A chronological journey through digital interactive entertainment.

1936/7: Turing and Shannon

The mid to late 1930s saw the publication of two complementary landmark papers in the early history of computer science. One lays the theoretical groundwork for computers as general-purpose solvers of any algorithm. The other proposes the application of electronic (relay) circuits to problems of symbolic logic.

In his 1936 paper On Computable Numbers, with an Application to the Entscheidungsproblem, English mathematician Alan Mathison Turing introduced the concept of a simple, hypothetical “automatic machine”, later named a (universal) Turing machine. He proved such a machine to be capable of computing anything that is computable, using only a read/write head performing elementary operations (read, write, move) over an infinite memory, governed by strictly following a set of atomic rules. Since Turing showed that all computable algorithms can be reduced to such a set of rules for his conceptual machines, they serve as the basic theoretical model for a digital general-purpose computer—the ultimate hypothetical computing machine. Such machines are said to be Turing-complete, a label that applies to all modern computers.

Turing applied these ideas to show that there can be no general solution to the Entscheidungsproblem, which asks for an algorithm that can determine truth or falsity of any mathematical statement. He did so by showing that his conceptual machines are not able to solve the equivalent halting problem, which asks for an automatic machine to determine whether any other automatic machine, given its program (i.e. set of rules), will ever terminate. (The gist of it: in order to examine the machine and program to be tested, the testing machine would essentially need to emulate, or re-enact, all the steps it performs—so, if the process being examined never reaches a conclusion, neither will the process that examines it.)

These important theoretical results, and their very practical applications to the design of digital computers and programming languages, have earned Alan Turing the honourable title of “father of computer science”. Interestingly, few people recognised the importance of the work at the time of its publication. The Turing Award, the so-called “Nobel Prize of computing”, is named in his honour, and awarded annually to the most influential computer scientists.

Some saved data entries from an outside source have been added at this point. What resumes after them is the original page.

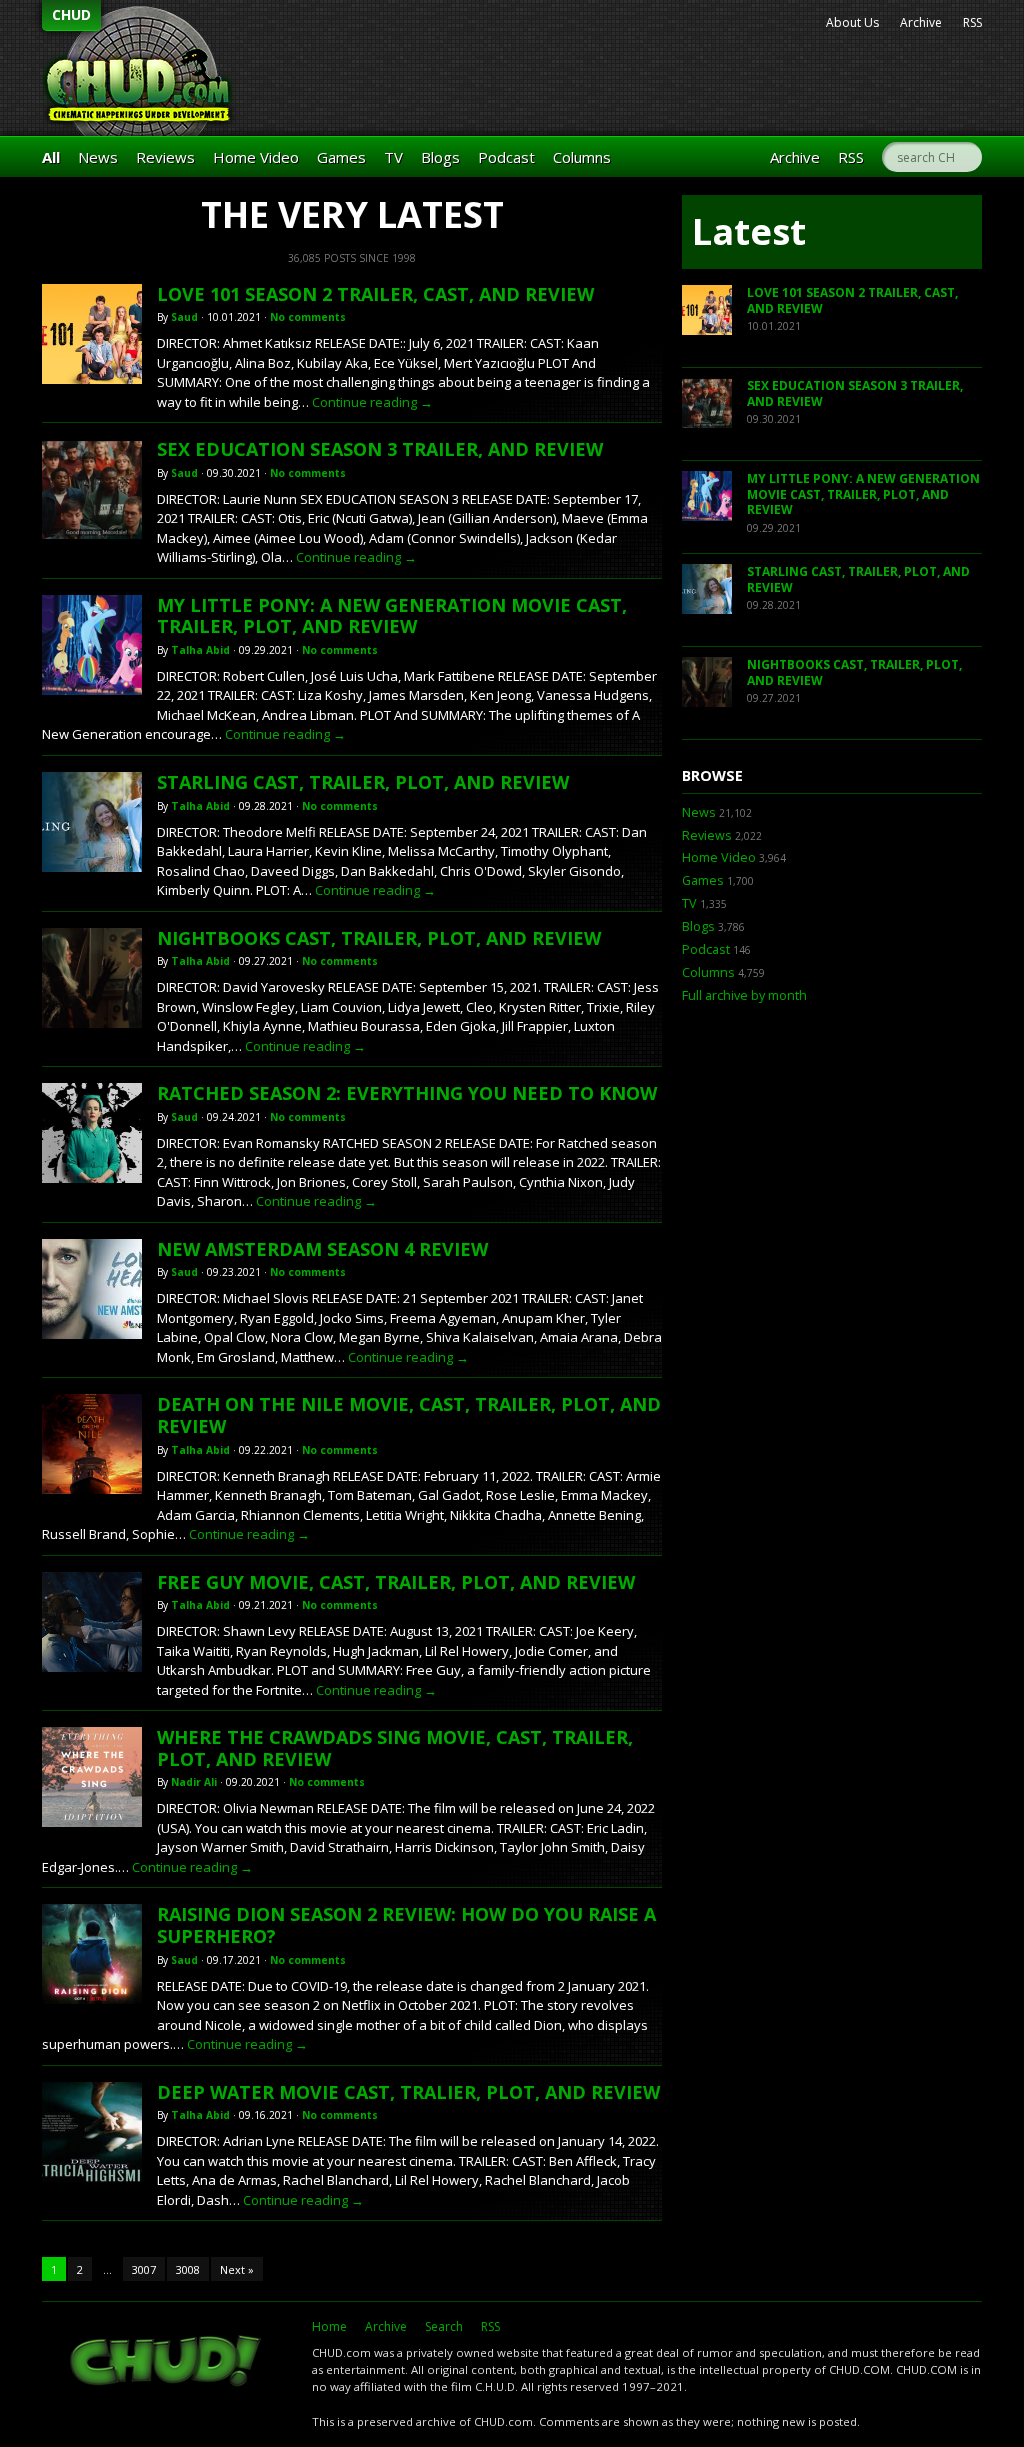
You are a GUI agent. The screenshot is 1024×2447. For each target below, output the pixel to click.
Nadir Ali (194, 1782)
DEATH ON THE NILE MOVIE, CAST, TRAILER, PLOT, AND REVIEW (409, 1415)
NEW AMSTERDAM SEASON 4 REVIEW (322, 1249)
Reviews (165, 157)
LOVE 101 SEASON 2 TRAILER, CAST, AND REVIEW (375, 294)
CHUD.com (167, 2363)
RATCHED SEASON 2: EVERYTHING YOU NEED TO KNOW (407, 1093)
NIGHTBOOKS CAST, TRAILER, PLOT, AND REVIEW (379, 938)
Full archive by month (744, 995)
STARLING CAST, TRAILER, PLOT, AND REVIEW (363, 782)
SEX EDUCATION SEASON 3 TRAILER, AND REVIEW (380, 449)
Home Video (256, 157)
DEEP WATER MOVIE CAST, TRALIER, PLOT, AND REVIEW (408, 2092)
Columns (582, 157)
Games (341, 157)
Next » (237, 2269)
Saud (184, 317)
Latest (749, 231)
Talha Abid (200, 650)
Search (444, 2326)
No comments (308, 317)
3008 (188, 2269)
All (51, 157)
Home (329, 2326)
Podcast (506, 157)
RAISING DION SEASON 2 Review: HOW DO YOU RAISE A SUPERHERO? (406, 1925)
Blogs (440, 157)
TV (393, 157)
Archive (921, 22)
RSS (972, 22)
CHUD (71, 14)
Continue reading (372, 402)
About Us (852, 22)
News (98, 157)
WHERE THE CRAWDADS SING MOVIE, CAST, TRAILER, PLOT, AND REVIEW (395, 1748)
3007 (144, 2269)
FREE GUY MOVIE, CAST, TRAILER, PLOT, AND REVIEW (396, 1582)
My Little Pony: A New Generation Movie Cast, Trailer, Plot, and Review (392, 616)
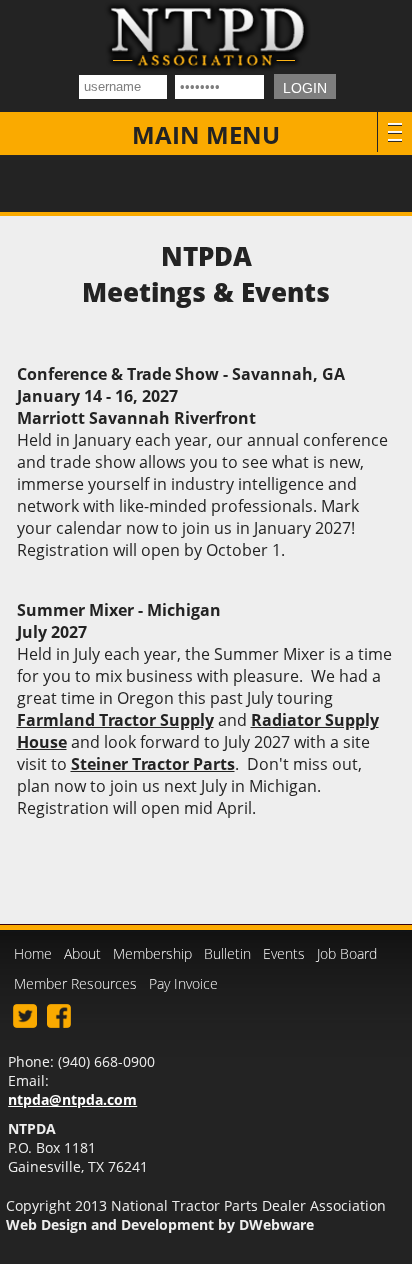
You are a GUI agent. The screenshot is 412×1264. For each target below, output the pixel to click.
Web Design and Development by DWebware (160, 1224)
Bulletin (227, 953)
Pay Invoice (183, 983)
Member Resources (75, 983)
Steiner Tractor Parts (153, 764)
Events (284, 953)
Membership (152, 953)
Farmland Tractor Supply (115, 720)
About (82, 953)
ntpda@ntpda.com (72, 1099)
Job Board (347, 953)
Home (33, 953)
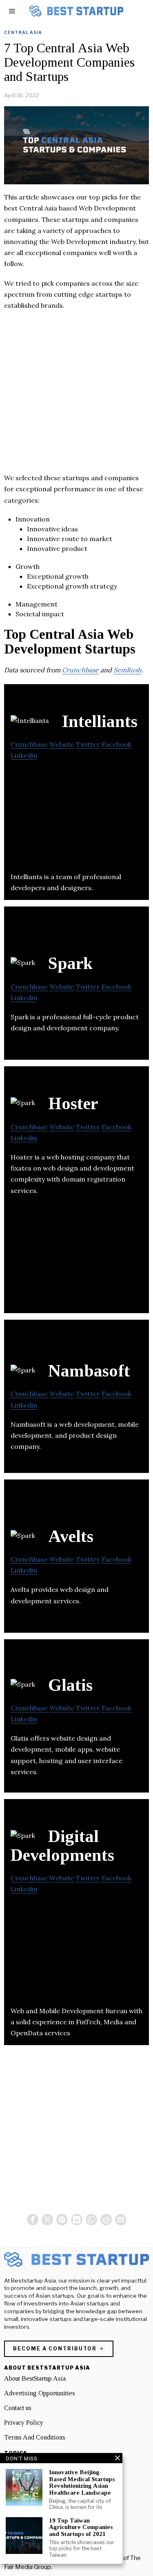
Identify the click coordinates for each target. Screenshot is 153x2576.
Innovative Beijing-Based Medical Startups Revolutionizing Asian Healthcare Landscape (82, 2482)
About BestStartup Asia (35, 2378)
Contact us (17, 2407)
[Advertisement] (76, 395)
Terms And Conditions (34, 2437)
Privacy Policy (23, 2422)
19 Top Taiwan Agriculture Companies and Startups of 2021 (81, 2527)
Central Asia (23, 32)
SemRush (127, 670)
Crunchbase (80, 670)
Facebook (116, 744)
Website (61, 744)
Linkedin (24, 755)
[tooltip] (32, 2219)
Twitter (88, 744)
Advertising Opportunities (39, 2393)
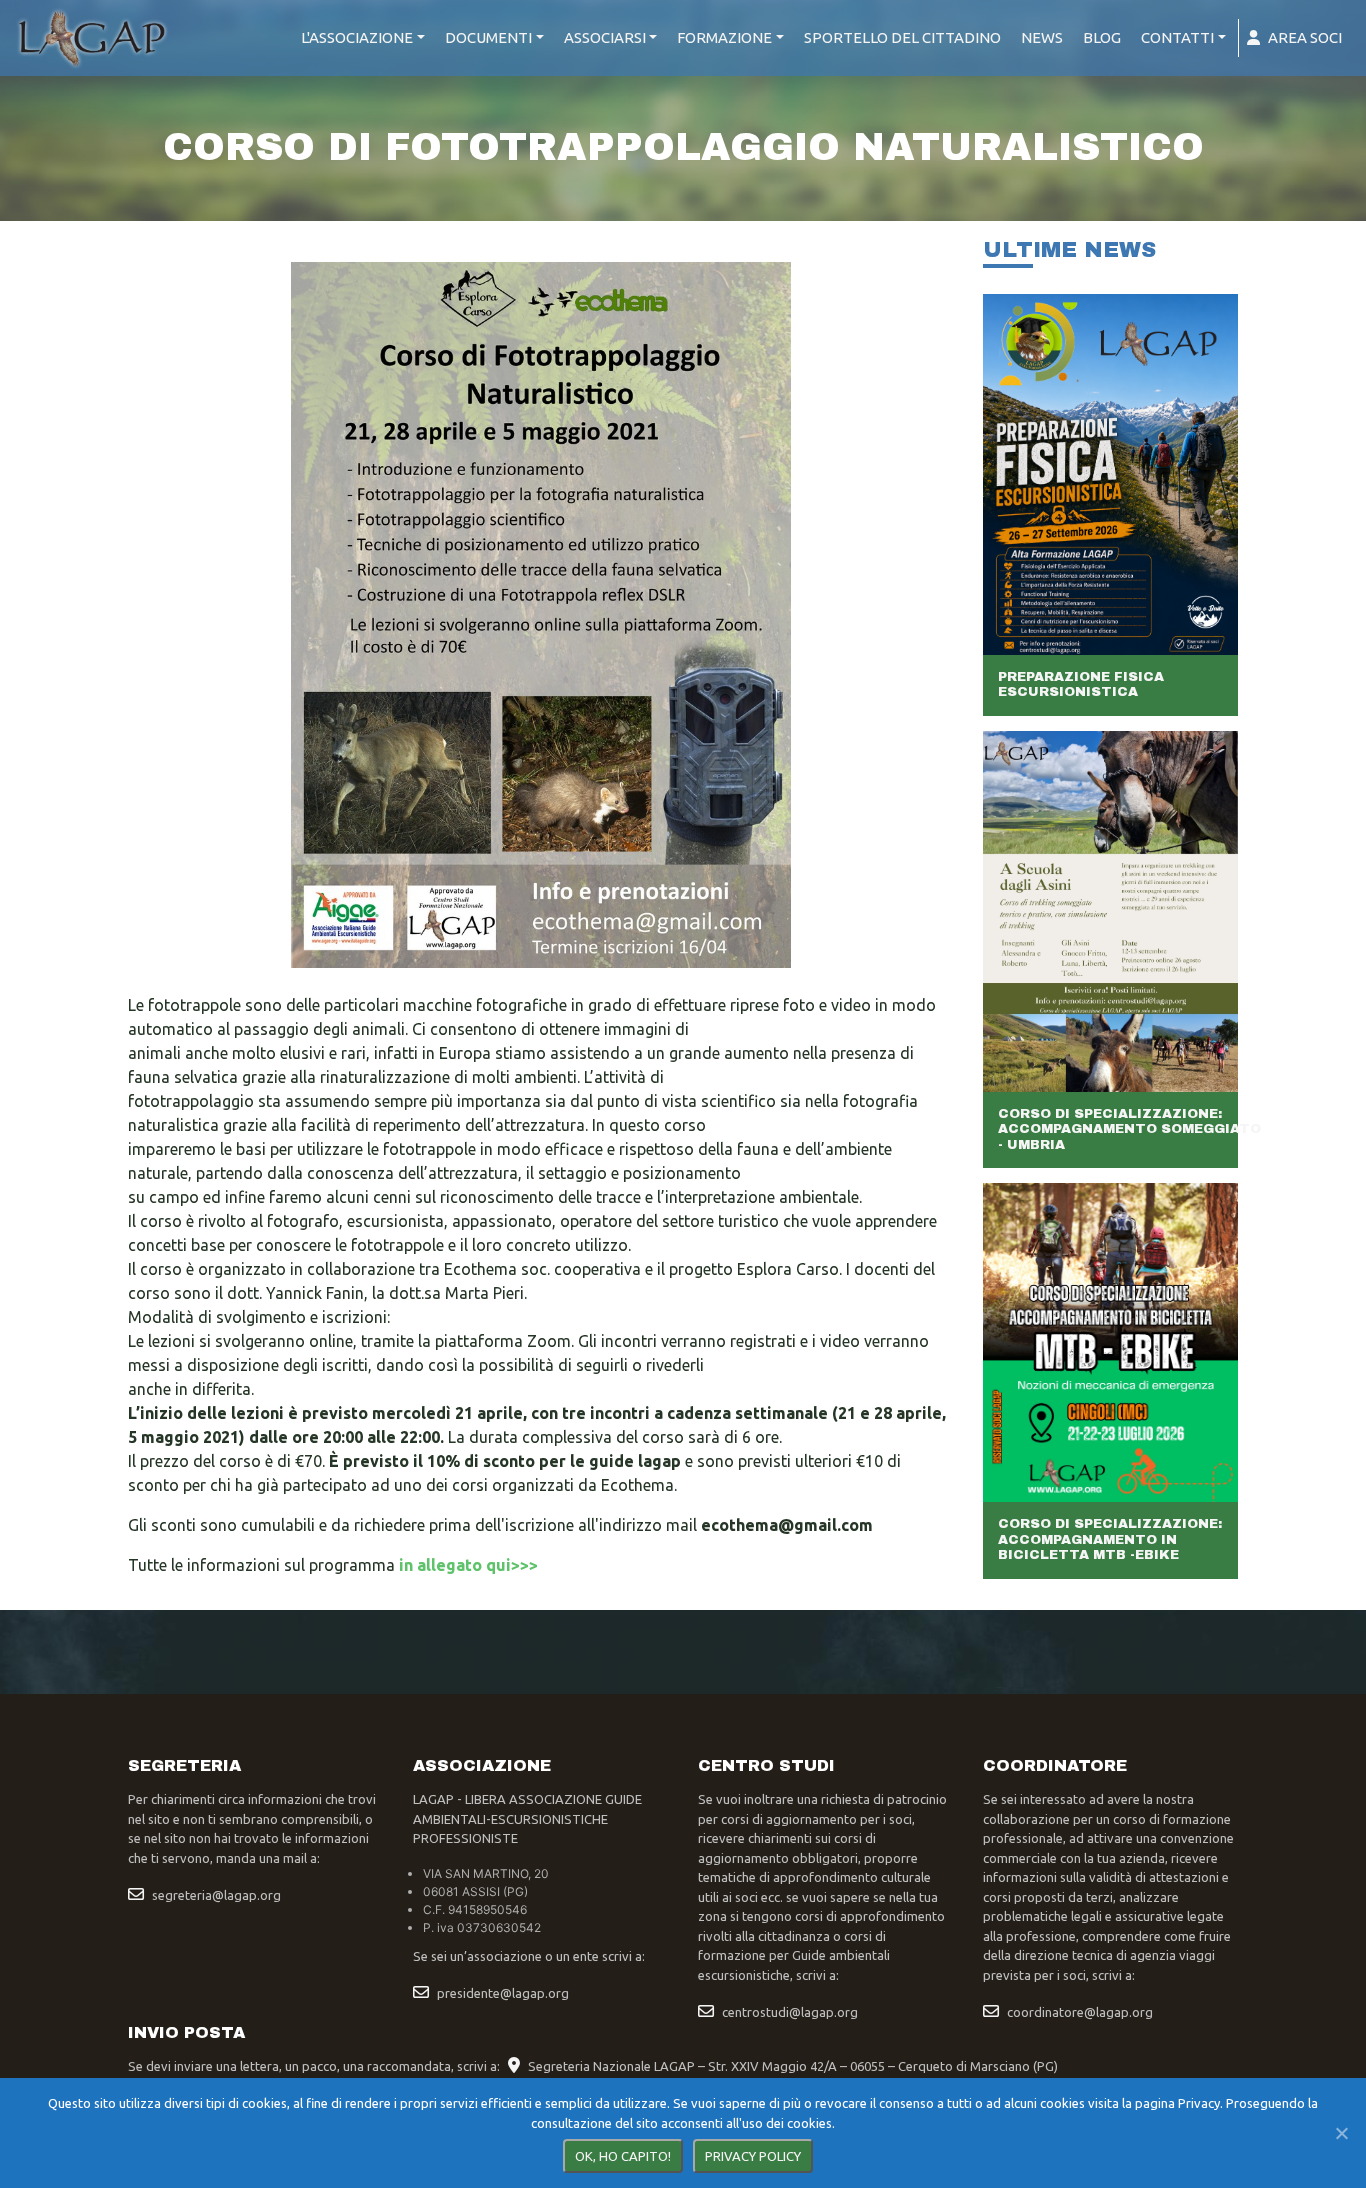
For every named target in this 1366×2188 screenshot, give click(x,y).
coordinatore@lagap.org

In 1937, at the Massachusetts Institute of Technology (MIT), Claude Elwood Shannon completed his master’s thesis, of which a portion was published as a paper entitled A Symbolic Analysis of Relay and Switching Circuits in 1938. In it, Shannon proposed to consider relay switching networks as Boolean expressions, where open and closed relays represented Boolean values of 0 and 1, respectively. Boolean algebra could then be used to simplify existing arrangements, or find the most efficient implementation of new requirements. However, this is overshadowed by the implications of the reverse operation: modelling Boolean expressions as networks of relays, which could then be used to solve logic problems. This is the foundation of digital circuit design, and by extension all of electronic digital computing.

The same principle was already described two years prior, in a 1935 thesis by Russian electrical engineer Victor Shestakov. However, Shestakov’s work was not published until 1941, so the credit for creating a sound theoretical basis for digital circuit design went to Shannon instead. Experimental designs in digital circuitry had been realised earlier, but in a rather limited and ad hoc fasion. Shannon’s way of thinking paved the way for more complex logic circuits, translated to vacuum tubes and transistors, eventually leading to today’s incredibly complex integrated circuits (ICs).

Shannon continued to expand on his ideas, earning the title “father of information theory” by almost single-handedly creating the eponymous new field of science with the publication of another paper in 1948 (a separate article on the topic will follow).

Alan Turing and Claude Shannon knew each other, having met and exchanged ideas on numerous occasions.